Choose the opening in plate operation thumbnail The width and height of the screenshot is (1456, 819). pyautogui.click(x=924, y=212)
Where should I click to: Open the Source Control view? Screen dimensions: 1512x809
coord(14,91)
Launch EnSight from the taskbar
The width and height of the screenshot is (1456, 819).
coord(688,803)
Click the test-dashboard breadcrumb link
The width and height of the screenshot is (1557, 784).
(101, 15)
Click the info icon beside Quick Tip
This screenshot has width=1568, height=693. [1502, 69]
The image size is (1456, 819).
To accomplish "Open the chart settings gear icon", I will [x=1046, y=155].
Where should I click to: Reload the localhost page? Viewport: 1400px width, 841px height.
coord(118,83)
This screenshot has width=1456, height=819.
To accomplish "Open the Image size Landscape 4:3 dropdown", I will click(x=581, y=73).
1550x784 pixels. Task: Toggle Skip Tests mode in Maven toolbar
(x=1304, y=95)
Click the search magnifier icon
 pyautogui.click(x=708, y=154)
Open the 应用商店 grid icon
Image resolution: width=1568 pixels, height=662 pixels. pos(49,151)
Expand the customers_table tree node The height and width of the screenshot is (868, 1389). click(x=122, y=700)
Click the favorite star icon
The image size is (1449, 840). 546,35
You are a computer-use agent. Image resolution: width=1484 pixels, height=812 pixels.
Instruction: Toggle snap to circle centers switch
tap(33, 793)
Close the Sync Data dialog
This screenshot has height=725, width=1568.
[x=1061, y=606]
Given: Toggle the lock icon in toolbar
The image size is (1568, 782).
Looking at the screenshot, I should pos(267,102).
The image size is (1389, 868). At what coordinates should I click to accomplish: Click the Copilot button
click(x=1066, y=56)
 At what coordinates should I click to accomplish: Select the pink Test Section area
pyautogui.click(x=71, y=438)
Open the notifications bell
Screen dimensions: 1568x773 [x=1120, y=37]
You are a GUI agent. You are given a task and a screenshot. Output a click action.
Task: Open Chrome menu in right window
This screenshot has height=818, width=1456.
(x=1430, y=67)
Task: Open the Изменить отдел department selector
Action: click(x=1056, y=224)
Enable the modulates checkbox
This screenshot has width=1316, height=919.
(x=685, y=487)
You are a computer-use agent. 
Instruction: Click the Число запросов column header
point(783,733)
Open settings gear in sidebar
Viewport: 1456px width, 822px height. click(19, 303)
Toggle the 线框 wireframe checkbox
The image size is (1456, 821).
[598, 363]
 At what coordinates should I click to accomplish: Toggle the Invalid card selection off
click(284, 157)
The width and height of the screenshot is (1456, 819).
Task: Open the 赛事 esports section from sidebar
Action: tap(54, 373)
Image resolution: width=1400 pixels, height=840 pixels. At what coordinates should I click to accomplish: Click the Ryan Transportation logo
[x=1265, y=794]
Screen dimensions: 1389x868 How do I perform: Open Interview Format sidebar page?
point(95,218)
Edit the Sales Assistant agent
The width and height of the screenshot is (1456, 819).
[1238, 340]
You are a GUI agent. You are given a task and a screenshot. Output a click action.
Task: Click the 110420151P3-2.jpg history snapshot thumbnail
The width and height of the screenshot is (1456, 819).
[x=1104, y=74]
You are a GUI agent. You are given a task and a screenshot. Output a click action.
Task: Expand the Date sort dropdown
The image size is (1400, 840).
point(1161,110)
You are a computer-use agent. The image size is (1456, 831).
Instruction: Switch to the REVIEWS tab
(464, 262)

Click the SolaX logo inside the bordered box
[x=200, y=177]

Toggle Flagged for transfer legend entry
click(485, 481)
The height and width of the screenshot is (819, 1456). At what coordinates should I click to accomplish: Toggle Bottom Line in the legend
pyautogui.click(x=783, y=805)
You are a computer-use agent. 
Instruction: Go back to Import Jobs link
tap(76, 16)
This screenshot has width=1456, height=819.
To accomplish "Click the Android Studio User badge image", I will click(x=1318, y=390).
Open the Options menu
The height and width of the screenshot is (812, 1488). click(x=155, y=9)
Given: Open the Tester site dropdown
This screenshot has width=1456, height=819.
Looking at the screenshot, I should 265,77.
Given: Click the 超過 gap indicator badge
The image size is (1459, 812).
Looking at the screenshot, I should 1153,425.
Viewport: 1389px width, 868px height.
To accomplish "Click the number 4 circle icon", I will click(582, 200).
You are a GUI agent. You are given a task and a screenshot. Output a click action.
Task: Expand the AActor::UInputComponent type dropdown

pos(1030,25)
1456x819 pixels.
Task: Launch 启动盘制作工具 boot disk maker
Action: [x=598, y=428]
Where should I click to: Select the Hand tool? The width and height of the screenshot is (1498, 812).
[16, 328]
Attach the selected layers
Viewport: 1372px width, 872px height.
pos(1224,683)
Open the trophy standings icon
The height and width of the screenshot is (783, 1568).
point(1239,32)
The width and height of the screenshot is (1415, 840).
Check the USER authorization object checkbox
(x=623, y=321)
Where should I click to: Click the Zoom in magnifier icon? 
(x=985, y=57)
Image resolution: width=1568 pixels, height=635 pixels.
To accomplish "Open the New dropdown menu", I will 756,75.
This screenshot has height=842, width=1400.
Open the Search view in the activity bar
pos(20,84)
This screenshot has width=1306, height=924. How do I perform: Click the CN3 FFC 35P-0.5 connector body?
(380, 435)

=====

• _Action item_
For each record above, give it again without a single change.

• _Answer box_
Choose the opening in plate operation thumbnail The width and height of the screenshot is (1456, 819). pyautogui.click(x=924, y=212)
Where should I click to: Open the Source Control view? Screen dimensions: 1512x809
coord(14,91)
Launch EnSight from the taskbar
The width and height of the screenshot is (1456, 819).
coord(688,803)
Click the test-dashboard breadcrumb link
The width and height of the screenshot is (1557, 784).
(101, 15)
Click the info icon beside Quick Tip
This screenshot has width=1568, height=693. [1502, 69]
The image size is (1456, 819).
To accomplish "Open the chart settings gear icon", I will [x=1046, y=155].
Where should I click to: Reload the localhost page? Viewport: 1400px width, 841px height.
coord(118,83)
This screenshot has width=1456, height=819.
To accomplish "Open the Image size Landscape 4:3 dropdown", I will click(x=581, y=73).
1550x784 pixels. Task: Toggle Skip Tests mode in Maven toolbar
(x=1304, y=95)
Click the search magnifier icon
 pyautogui.click(x=708, y=154)
Open the 应用商店 grid icon
Image resolution: width=1568 pixels, height=662 pixels. pos(49,151)
Expand the customers_table tree node The height and width of the screenshot is (868, 1389). click(x=122, y=700)
Click the favorite star icon
The image size is (1449, 840). 546,35
You are a computer-use agent. Image resolution: width=1484 pixels, height=812 pixels.
Instruction: Toggle snap to circle centers switch
tap(33, 793)
Close the Sync Data dialog
This screenshot has height=725, width=1568.
[x=1061, y=606]
Given: Toggle the lock icon in toolbar
The image size is (1568, 782).
Looking at the screenshot, I should pos(267,102).
The image size is (1389, 868). At what coordinates should I click to accomplish: Click the Copilot button
click(x=1066, y=56)
 At what coordinates should I click to accomplish: Select the pink Test Section area
pyautogui.click(x=71, y=438)
Open the notifications bell
Screen dimensions: 1568x773 [x=1120, y=37]
You are a GUI agent. You are given a task and a screenshot. Output a click action.
Task: Open Chrome menu in right window
This screenshot has height=818, width=1456.
(x=1430, y=67)
Task: Open the Изменить отдел department selector
Action: click(x=1056, y=224)
Enable the modulates checkbox
This screenshot has width=1316, height=919.
(x=685, y=487)
You are a computer-use agent. 
Instruction: Click the Число запросов column header
point(783,733)
Open settings gear in sidebar
Viewport: 1456px width, 822px height. click(19, 303)
Toggle the 线框 wireframe checkbox
The image size is (1456, 821).
[598, 363]
 At what coordinates should I click to accomplish: Toggle the Invalid card selection off
click(284, 157)
The width and height of the screenshot is (1456, 819).
Task: Open the 赛事 esports section from sidebar
Action: tap(54, 373)
Image resolution: width=1400 pixels, height=840 pixels. At what coordinates should I click to accomplish: Click the Ryan Transportation logo
[x=1265, y=794]
Screen dimensions: 1389x868 How do I perform: Open Interview Format sidebar page?
point(95,218)
Edit the Sales Assistant agent
The width and height of the screenshot is (1456, 819).
[1238, 340]
You are a GUI agent. You are given a task and a screenshot. Output a click action.
Task: Click the 110420151P3-2.jpg history snapshot thumbnail
The width and height of the screenshot is (1456, 819).
[x=1104, y=74]
You are a GUI agent. You are given a task and a screenshot. Output a click action.
Task: Expand the Date sort dropdown
The image size is (1400, 840).
point(1161,110)
You are a computer-use agent. The image size is (1456, 831).
Instruction: Switch to the REVIEWS tab
(464, 262)

Click the SolaX logo inside the bordered box
[x=200, y=177]

Toggle Flagged for transfer legend entry
click(485, 481)
The height and width of the screenshot is (819, 1456). At what coordinates should I click to accomplish: Toggle Bottom Line in the legend
pyautogui.click(x=783, y=805)
You are a computer-use agent. 
Instruction: Go back to Import Jobs link
tap(76, 16)
This screenshot has width=1456, height=819.
To accomplish "Click the Android Studio User badge image", I will click(x=1318, y=390).
Open the Options menu
The height and width of the screenshot is (812, 1488). click(x=155, y=9)
Given: Open the Tester site dropdown
This screenshot has width=1456, height=819.
Looking at the screenshot, I should 265,77.
Given: Click the 超過 gap indicator badge
The image size is (1459, 812).
Looking at the screenshot, I should 1153,425.
Viewport: 1389px width, 868px height.
To accomplish "Click the number 4 circle icon", I will click(582, 200).
You are a GUI agent. You are given a task and a screenshot. Output a click action.
Task: Expand the AActor::UInputComponent type dropdown

pos(1030,25)
1456x819 pixels.
Task: Launch 启动盘制作工具 boot disk maker
Action: [x=598, y=428]
Where should I click to: Select the Hand tool? The width and height of the screenshot is (1498, 812).
[16, 328]
Attach the selected layers
Viewport: 1372px width, 872px height.
pos(1224,683)
Open the trophy standings icon
The height and width of the screenshot is (783, 1568).
point(1239,32)
The width and height of the screenshot is (1415, 840).
Check the USER authorization object checkbox
(x=623, y=321)
Where should I click to: Click the Zoom in magnifier icon? 
(x=985, y=57)
Image resolution: width=1568 pixels, height=635 pixels.
To accomplish "Open the New dropdown menu", I will 756,75.
This screenshot has height=842, width=1400.
Open the Search view in the activity bar
pos(20,84)
This screenshot has width=1306, height=924. How do I perform: Click the CN3 FFC 35P-0.5 connector body?
(380, 435)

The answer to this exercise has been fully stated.